Electric cars are not the answer - yet

It must be my week to bash environmental ideas. Yesterday's announcement by the Government for grants of up to £5,000 for people to buy electric and plug-in hybrid cars from 2011 will do precisely nothing to curb the UK's carbon emissions.

Well, not quite precisely nothing. Road transport currently accounts for about 21% of the UK's carbon emissions. The £250m the Government announced yesterday is aimed at trebling the number of electric cars on the road, which sounds impressive until you realise that they would still only account for 0.3% of vehicles. If you do the maths, that means the increase in electric vehicles will get rid of approximately 0.063% of the UK's carbon emissions (actually slightly less than that, as the production and recharging of electric cars would still produce a certain amount of carbon emissions).

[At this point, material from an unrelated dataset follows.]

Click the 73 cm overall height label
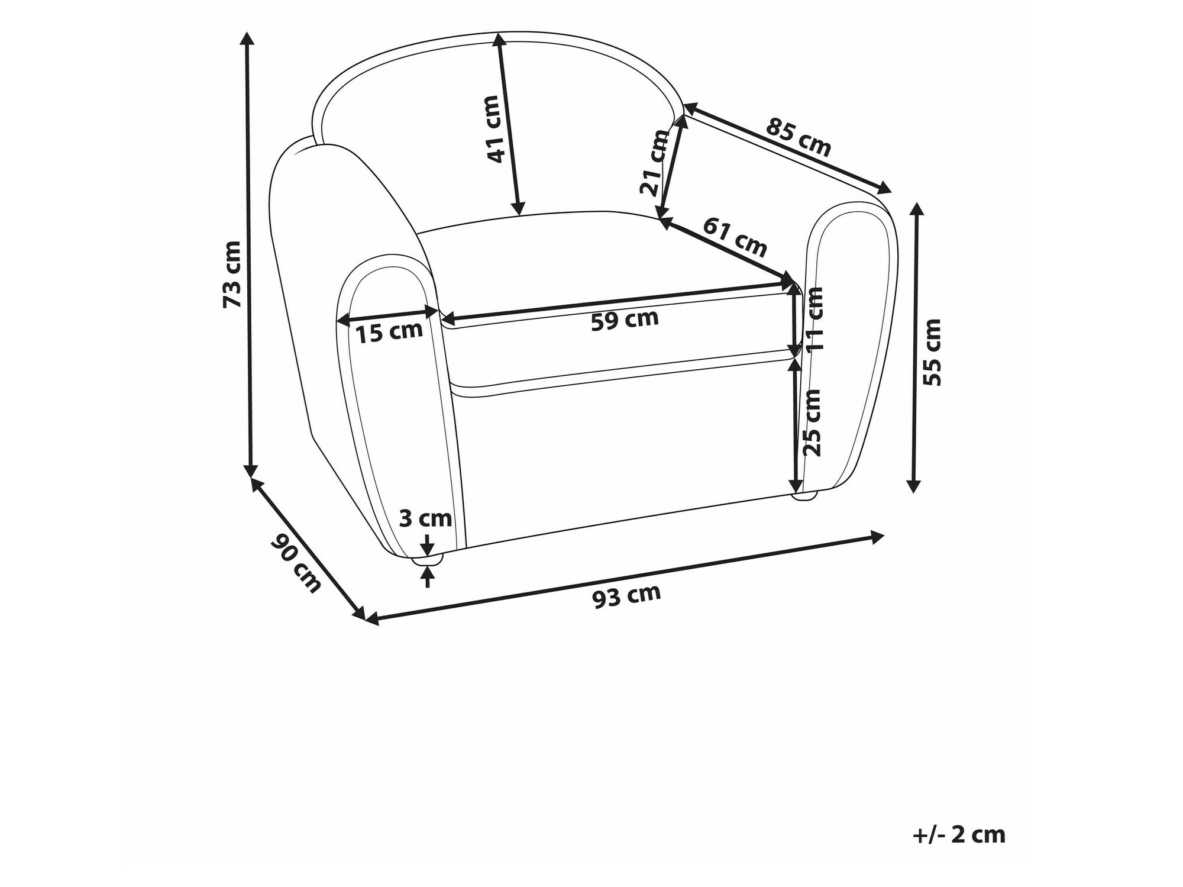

I would gently suggest that this is utterly irrelevant. I suspect it would be far more effective to encourage people to convert from gas guzzling cars to more fuel efficient motors, such as the Fiat Panda diesel that I drive.

And another reason why the £250m the Government's spending on this is going to be wasted is that electric cars are not yet at the stage where they are a reliable enough form of motoring for most people. Most electric cars have a fairly limited range and take a significant amount of time to recharge the batteries. Until electric cars have a range of about 200 miles and take about half an hour to recharge their batteries (ie the amount of time many motorists would spend in a motorway service station), I suspect I, like 99.7% of motorists, will not be interested in buying one.

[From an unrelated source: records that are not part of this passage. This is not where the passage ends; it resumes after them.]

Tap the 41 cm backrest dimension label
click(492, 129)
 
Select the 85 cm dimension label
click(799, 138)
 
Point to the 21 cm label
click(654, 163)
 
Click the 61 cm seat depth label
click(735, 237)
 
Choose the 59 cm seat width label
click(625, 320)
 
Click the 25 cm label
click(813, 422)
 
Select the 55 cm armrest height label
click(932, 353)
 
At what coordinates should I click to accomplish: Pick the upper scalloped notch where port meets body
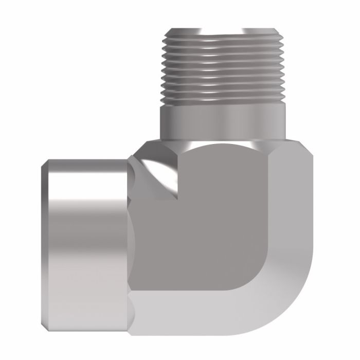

The £250m would be far better spent on helping manufacturers improve battery technology substantially rather than being used to subsidise the purchase of the inadequate electric cars we have at the moment. Yesterday's announcement was far more about the Government wanting to be seen to be green than about any practical action to reduce carbon emissions from road transport.

1 comment:

Political Dissuasion said...

Thank you!!!

I've said it before, and I'll say it again...these are not "green" policies. The may be slightly greener than the olden days, but the impact will be minimal!

There are new electric cars in America that have been developed (and are out, on sale, not just concept cars) which are fuelled by hydrogen, which in tuen powers the battery - tihs only emits steam. Steam = water. THIS is an environmental technology. Throwing money at a still dirty UK car industry to keep the unions happy and try to fake a green policy-drive is a laughable, joke of an appraoch by Brown.